El sagrado recinto estuvo lleno de hombres y mujeres de la policía científica
Cada vez es mayor el número de funcionarios del Cuerpo de Investigaciones Científicas, Penales y Criminalísticas que acuden al encuentro con Dios que significan los oficios religiosos que se celebran en las distintas sedes del organismo.
Ponemos por ejemplo la Misa de Acción de Gracias que fue organizada para celebrar el décimo sexto aniversario del Cicpc, la cual se llevó a cabo en la Santa Iglesia Catedral de Caracas y fue oficiada por monseñor Adán Francisco Terán, vicario general de la Arquidiócesis de Caracas.
Ya estaba repleta de miembros de la gran familia del Cicpc, cuando hizo su entrada el director del Cicpc, comisario general Douglas Rico, acompañado del subdirector, comisario general Rubén Lugo; y el jefe de la Coordinación Nacional de Investigaciones Penales, comisario general Anixo Salaverría.
Ya habían entrado el inspector general, comisario general Bladimir Flores; la secretaria general, comisario general Josefina Johany Caraballo y el asesor jurídico nacional, comisario general Gervacio Vera Marrero.

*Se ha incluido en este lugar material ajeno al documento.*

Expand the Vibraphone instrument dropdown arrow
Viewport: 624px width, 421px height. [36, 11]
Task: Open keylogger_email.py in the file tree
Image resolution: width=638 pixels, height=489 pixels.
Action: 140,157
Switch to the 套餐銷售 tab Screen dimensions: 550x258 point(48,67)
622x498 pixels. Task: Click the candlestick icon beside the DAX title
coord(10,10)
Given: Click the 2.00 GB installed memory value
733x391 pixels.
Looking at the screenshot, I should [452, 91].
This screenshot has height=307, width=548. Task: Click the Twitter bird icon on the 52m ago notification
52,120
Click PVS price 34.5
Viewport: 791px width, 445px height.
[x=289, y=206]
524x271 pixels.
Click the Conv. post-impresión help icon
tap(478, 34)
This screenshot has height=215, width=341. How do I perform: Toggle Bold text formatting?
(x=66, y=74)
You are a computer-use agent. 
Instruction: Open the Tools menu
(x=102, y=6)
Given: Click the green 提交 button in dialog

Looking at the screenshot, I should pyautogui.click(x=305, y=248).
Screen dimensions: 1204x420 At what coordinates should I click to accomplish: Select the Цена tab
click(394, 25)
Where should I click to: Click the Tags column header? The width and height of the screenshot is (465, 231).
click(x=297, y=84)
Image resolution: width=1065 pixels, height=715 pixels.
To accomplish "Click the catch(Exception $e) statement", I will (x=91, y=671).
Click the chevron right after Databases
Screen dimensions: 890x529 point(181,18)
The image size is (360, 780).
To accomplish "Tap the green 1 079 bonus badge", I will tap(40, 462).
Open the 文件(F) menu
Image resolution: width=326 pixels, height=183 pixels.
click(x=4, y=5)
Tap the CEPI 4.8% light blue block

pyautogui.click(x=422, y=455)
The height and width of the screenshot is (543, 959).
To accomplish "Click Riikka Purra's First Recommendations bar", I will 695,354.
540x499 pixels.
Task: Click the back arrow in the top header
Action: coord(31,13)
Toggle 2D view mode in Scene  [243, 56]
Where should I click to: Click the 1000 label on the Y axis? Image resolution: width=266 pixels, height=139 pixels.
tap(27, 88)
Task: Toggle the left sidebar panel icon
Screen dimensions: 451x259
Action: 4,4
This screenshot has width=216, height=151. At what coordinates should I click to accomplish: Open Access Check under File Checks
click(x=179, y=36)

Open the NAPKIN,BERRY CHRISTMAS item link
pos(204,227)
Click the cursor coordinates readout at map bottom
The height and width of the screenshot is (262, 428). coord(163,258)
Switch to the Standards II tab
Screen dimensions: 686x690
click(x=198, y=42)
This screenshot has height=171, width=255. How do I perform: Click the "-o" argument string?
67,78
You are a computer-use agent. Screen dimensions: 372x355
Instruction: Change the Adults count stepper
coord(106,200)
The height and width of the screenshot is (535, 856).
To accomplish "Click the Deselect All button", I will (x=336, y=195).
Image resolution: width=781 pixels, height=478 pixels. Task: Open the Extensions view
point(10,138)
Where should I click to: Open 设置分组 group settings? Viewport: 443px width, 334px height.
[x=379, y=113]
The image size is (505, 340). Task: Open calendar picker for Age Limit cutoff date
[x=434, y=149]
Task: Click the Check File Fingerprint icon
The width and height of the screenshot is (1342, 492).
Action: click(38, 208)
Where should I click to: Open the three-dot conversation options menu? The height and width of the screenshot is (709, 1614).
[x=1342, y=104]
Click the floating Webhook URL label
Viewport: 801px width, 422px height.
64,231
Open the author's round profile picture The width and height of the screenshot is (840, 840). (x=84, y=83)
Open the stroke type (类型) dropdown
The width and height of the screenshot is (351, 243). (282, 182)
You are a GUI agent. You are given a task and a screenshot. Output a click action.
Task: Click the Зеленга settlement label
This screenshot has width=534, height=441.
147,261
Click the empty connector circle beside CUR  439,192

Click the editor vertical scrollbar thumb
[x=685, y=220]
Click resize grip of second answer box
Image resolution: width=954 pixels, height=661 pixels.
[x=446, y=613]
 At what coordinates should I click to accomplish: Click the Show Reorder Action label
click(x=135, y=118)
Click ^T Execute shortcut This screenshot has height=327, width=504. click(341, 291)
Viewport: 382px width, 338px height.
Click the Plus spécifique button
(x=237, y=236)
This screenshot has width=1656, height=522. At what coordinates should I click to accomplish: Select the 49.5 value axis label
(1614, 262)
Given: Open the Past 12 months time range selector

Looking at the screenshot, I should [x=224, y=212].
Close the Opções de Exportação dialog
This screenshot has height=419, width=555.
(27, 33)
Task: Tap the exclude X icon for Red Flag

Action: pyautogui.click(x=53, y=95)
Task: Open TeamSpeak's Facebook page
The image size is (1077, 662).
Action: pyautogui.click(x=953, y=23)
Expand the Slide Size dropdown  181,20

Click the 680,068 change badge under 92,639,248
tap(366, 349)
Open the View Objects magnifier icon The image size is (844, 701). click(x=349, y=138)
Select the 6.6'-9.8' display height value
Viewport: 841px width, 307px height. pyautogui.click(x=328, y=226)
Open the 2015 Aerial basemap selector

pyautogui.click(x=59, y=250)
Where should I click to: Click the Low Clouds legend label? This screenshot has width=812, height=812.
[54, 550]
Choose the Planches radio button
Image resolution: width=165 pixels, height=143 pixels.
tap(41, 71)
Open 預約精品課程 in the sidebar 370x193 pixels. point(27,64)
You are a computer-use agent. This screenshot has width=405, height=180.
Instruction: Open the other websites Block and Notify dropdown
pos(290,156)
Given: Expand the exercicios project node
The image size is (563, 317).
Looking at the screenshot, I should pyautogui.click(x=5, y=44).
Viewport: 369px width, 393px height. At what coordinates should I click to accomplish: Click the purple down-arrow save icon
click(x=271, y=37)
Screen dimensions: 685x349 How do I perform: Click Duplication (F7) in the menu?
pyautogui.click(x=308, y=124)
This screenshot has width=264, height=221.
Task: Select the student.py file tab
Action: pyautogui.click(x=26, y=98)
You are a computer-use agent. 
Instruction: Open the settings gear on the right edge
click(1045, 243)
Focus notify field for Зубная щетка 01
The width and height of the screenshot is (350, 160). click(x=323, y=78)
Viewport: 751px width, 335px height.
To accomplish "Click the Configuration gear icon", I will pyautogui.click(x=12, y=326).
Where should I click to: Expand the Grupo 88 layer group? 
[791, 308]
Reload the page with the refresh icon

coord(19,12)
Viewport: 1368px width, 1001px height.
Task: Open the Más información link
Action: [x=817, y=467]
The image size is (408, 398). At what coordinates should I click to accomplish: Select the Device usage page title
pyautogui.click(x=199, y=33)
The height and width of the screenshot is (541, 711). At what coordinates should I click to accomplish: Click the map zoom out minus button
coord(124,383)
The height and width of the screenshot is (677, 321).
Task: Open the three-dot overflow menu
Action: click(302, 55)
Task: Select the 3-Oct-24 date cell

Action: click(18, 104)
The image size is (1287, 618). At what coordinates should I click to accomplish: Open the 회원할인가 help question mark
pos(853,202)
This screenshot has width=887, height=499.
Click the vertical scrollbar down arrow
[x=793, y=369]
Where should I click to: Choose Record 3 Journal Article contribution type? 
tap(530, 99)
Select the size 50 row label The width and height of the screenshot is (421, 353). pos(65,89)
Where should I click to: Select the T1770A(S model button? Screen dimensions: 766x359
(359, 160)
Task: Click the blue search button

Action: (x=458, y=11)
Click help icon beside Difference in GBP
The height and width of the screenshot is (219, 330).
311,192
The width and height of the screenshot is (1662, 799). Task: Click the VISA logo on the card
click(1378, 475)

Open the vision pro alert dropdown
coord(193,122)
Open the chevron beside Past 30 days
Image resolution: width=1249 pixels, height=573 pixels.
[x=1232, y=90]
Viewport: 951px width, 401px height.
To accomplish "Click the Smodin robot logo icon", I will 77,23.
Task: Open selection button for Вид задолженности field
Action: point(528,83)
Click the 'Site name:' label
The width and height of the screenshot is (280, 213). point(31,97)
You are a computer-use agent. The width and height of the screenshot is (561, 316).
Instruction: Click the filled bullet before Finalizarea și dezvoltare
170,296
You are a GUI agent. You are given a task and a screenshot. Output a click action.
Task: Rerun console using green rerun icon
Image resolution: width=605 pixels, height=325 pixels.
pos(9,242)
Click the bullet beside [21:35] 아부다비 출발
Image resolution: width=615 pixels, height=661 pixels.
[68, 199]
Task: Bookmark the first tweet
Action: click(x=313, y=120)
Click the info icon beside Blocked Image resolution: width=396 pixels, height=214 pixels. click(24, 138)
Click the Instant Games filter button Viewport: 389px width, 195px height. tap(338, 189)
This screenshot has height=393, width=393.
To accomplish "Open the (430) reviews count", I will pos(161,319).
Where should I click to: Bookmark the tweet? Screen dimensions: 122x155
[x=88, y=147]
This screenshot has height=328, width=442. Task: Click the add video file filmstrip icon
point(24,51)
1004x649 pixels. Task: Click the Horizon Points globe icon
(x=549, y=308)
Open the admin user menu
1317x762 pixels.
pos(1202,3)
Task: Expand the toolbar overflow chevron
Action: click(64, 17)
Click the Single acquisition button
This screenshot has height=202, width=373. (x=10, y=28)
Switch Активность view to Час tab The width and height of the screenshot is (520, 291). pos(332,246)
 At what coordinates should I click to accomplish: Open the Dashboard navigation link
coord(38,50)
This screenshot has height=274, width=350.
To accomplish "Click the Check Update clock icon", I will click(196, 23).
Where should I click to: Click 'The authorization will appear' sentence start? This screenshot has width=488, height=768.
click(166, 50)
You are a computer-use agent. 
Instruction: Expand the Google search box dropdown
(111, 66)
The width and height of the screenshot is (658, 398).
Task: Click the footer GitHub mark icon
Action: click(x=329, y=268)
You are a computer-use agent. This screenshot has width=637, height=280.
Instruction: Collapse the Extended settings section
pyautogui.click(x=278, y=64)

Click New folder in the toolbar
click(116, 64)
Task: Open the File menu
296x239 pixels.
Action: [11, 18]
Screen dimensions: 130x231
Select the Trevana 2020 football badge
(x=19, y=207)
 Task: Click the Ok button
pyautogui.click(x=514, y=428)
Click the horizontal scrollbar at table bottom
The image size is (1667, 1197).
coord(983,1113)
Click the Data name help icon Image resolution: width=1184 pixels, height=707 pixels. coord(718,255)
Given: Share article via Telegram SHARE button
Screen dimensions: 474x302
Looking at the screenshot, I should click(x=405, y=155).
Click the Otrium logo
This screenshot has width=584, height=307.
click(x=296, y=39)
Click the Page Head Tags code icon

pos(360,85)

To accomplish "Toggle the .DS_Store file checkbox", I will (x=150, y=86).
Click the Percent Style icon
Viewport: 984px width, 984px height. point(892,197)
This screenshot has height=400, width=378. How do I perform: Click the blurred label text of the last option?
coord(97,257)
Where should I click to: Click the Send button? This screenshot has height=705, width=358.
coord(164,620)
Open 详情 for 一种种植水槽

También el coordinador Nacional de Apoyo Administrativo, comisario jefe Juan Carmona; el coordinador Nacional de Recursos Humanos, comisario general Derwin Dumont; el asistente policial del director general, comisario general Carlos Gárate; la asesora jurídica de la Dirección General Nacional, abogada Milangela Osuna; el jefe de Redip Capital, comisario general Juan Peñaloza y el director de la Academia del Cicpc, comisario general Jhonny Salazar, así como numerosos gerentes de la policía científica, entre estos la comisario general Jenny Vallenilla, coordinadora del Centro de Formación Dr. Raúl Ramírez Pinto y la arquitecto Cintia Contreras, jefe de la Dirección de Infraestructura.
Monseñor Terán dio la bienvenida a la directiva y demás feligreses y dijo que le llenaba de alegría que los integrantes del Cicpc escogieran esa iglesia para celebrar el aniversario de la policía científica. A un costado de la basílica estaba, como siempre la vocalista de temas religiosos Roxana Salazar, acompañada por el guitarrista Manuel Doroago. Juntos empezaron a entonar cánticos a Dios.
Tras reconocer los pecados cometidos, el funcionario Abraham Reyes hizo la Primera Lectura y el Salmo Responsorial, mientras sonaban los cánticos religiosos en la voz de Roxana Salazar.
Monseñor Terán se observaba a gusto, contento de tener allí a la familia del Cicpc.
Un grupo de funcionarias leyó las peticiones, entre las cuales predominaban solicitudes al padre celestial por la salud y protección de la directiva y el resto de los miembros de la policía científica. Así como por la paz de Venezuela y toda su gente.
Luego se realizó el acto de las ofrendas, es decir la luz, el pan y vino, las frutas, la Biblia, el rosario, la Bandera de la República Bolivariana de Venezuela y el Estandarte del Cicpc.
El oficiante rememoró el sacrificio de Jesús y en un momento del mismo, sonaron los acordes del Himno Nacional, en los instrumentos de la Banda Marcial del Cuerpo de Bomberos del Distrito Capital.
Un numeroso grupo de feligreses se puso en cola para aceptar el cuerpo y la sangre de Jesucristo por medio de la hostia santificada.
Monseñor Adán Francisco Terán dijo “dense fraternalmente la paz” y el momento fue realmente emotivo, pues todos se abrazaron y estrecharon sus manos, como símbolo de hermandad, de paz.
El prelado volvió a indicar que le parecía muy bueno que la gente del Cicpc, luchadora por la paz y la tranquilidad del pueblo venezolano estuviera reunida en la Catedral de Caracas y pidió para todos larga vida, para continuar su trabajo tan importante para la salud del país.
Finalmente expresó: “podéis quedar en paz” y así dio por concluida la Misa de Acción de Gracias por el XVI aniversario del Cicpc.